After a stock plunge in 2021 following a key FDA rejection, cancer biotech Athenex crashed into penny stock territory this year and is now looking to sell a piece of itself to make some cash.
The company has agreed to sell off all its equity interests in its China subsidiaries, which are primarily engaged in API manufacturing, to TiHe Capital (Beijing).
The estimated $19 million deal will see Athenex receive at least 70% of the proceeds at closing, and the proceeds will be used to pay down the existing debt and for general operations, the company said. However, Athenex and TiHe also plan to enter into a long-term supply agreement for the manufacture and supply of certain APIs but were mum on the details.
The deal is subject to customary closing conditions, including obtaining certain regulatory approvals in China.
“Following the sale of our Dunkirk facility, as well as the sale of our US and European tirbanibulin royalty and milestone interests [for $85 million]the Athenex team continues to execute on our strategy to monetize our non-core assets, bolster our balance sheet, extend our cash runway and focus on our potential best-in-class NKT cell therapy program,” said Athenex CEO Johnson Lau in a statement.
This sell-off comes as the Buffalo, NY-based biotech has been facing several issues over the past few years. In 2019, the firm’s API facility in Chongqing, China had voluntarily suspended production activities, which had come amidst other accidents at chemical plants earlier that year in certain provinces of China that led to industry-wide plant inspections focused on product safety.

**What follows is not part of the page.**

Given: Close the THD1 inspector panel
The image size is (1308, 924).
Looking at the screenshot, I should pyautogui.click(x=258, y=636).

Earlier this year, after the FDA issued a surprise CRL for its potential breast cancer treatment, the company brought out the ax and removed drugs in its pipeline while letting go of an unidentified number of staffers as the company eliminated its oral drug discovery program apart from oral paclitaxel.
The company also paid $70 million upfront to Kuur Therapeutics after the company showed positive results from a small number of patients treated with their CAR-NKT cell therapies developed along with the Baylor College of Medicine.
However, none of these moves have soothed investors as Athenex’s stock $ATNX is trading just above 50 cents a share and is facing a 66% drop since January.